- [WHAT THIS TASK INVOLVES]:
Task for the records below: copy exactly, and only, the line containing "Instruction: Open the Extensions menu" and every line after it to the end, with pictures left out.

--- WORKING DATA ---

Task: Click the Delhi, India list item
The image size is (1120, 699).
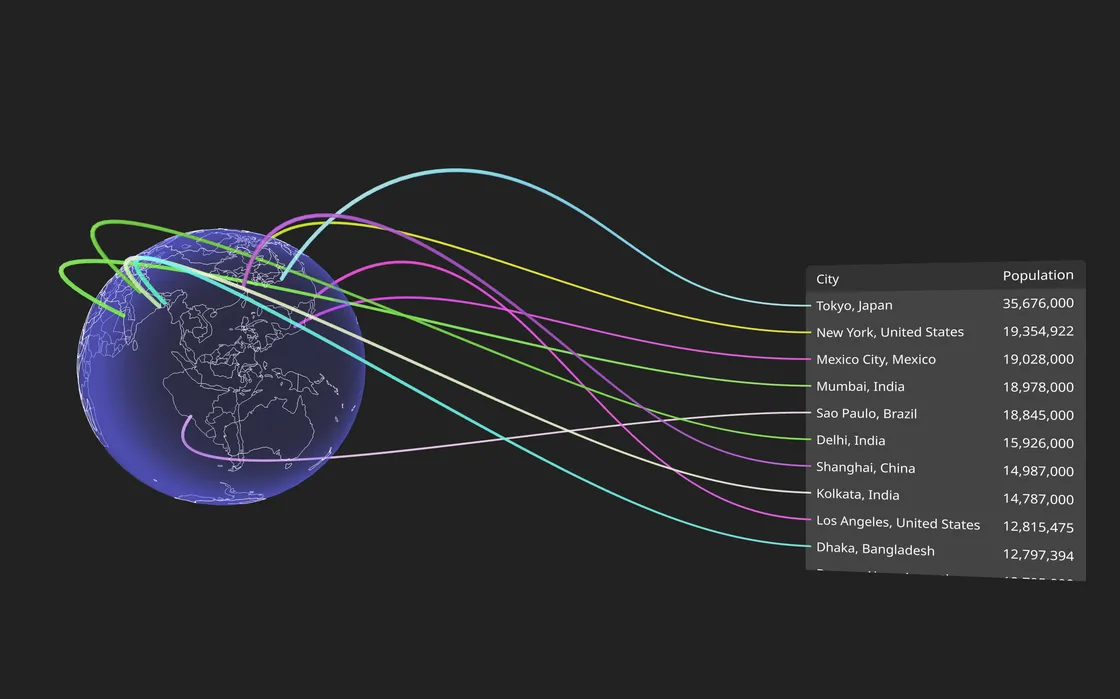Action: pos(850,439)
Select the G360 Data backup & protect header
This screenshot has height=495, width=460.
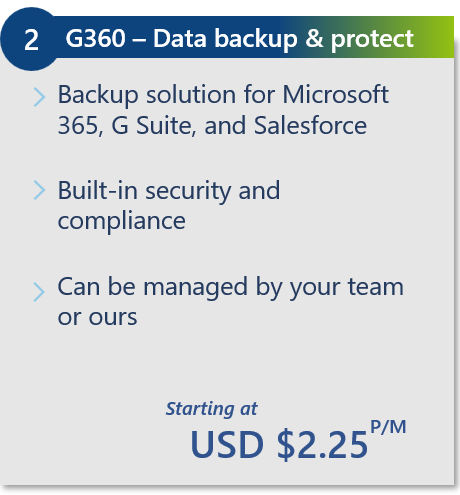(239, 39)
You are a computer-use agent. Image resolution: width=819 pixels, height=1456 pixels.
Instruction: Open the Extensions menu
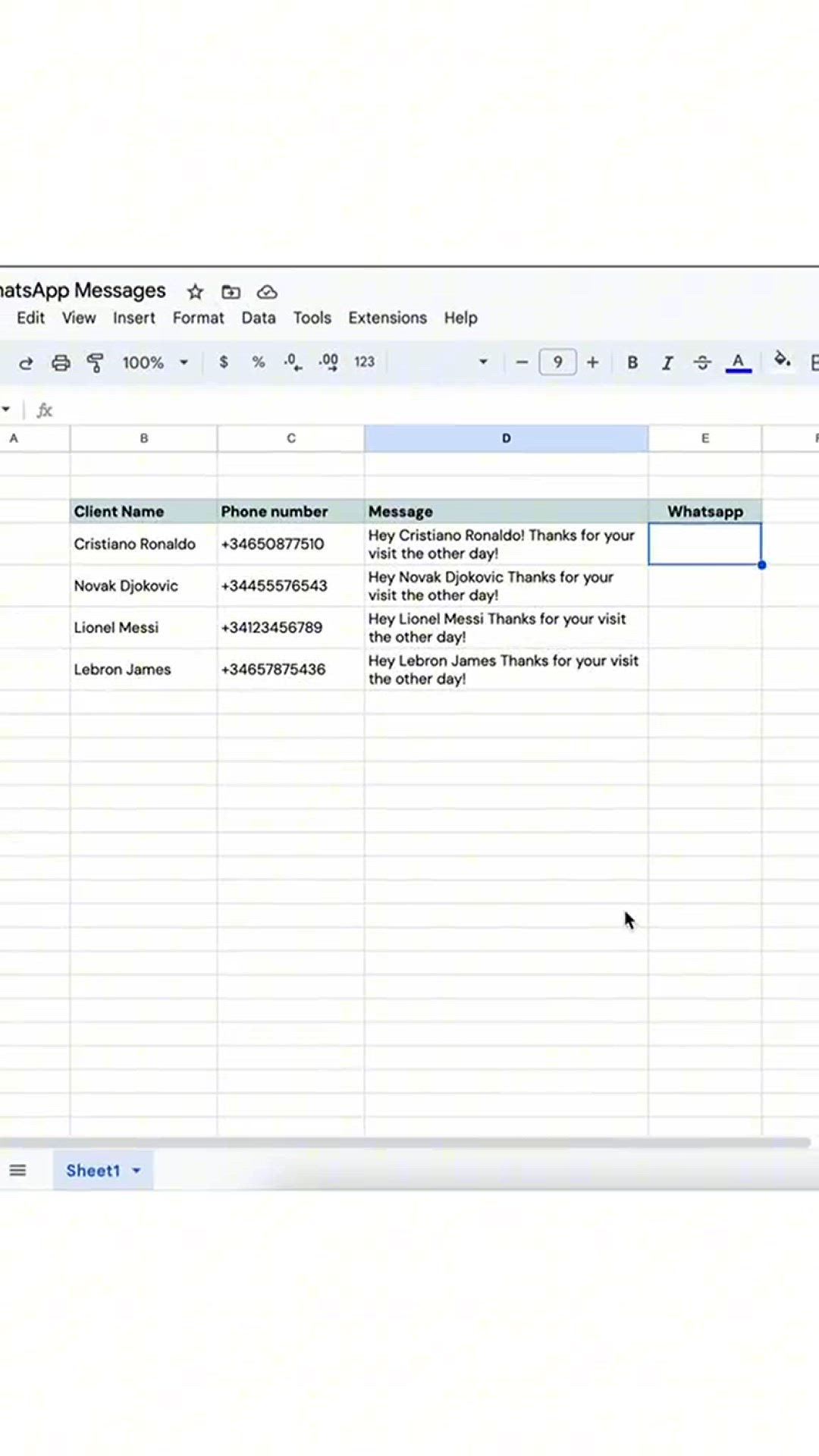coord(388,318)
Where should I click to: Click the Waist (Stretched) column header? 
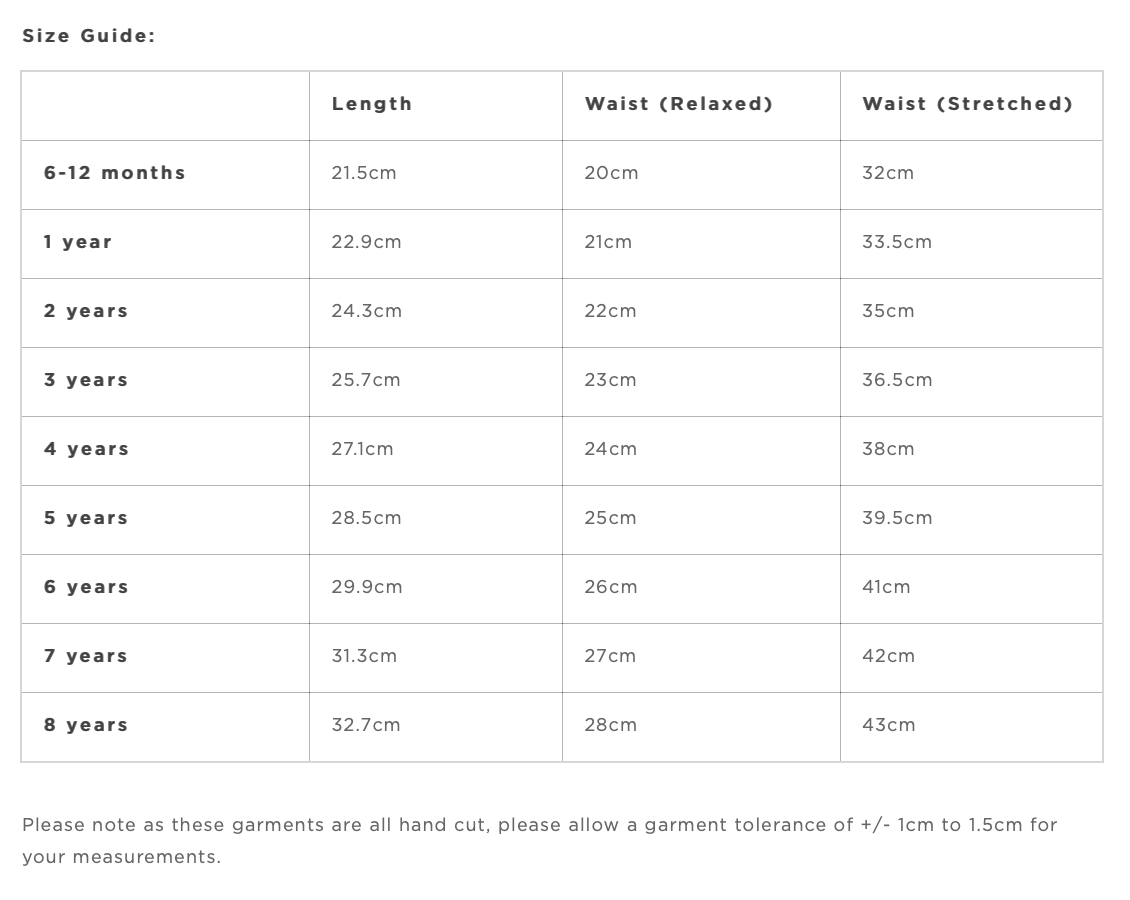point(967,104)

---

- [SOLUTION FOR THIS EXERCISE]:
Instruction: Open the Extensions menu
coord(388,318)
Where should I click to: Click the Waist (Stretched) column header? 
point(967,104)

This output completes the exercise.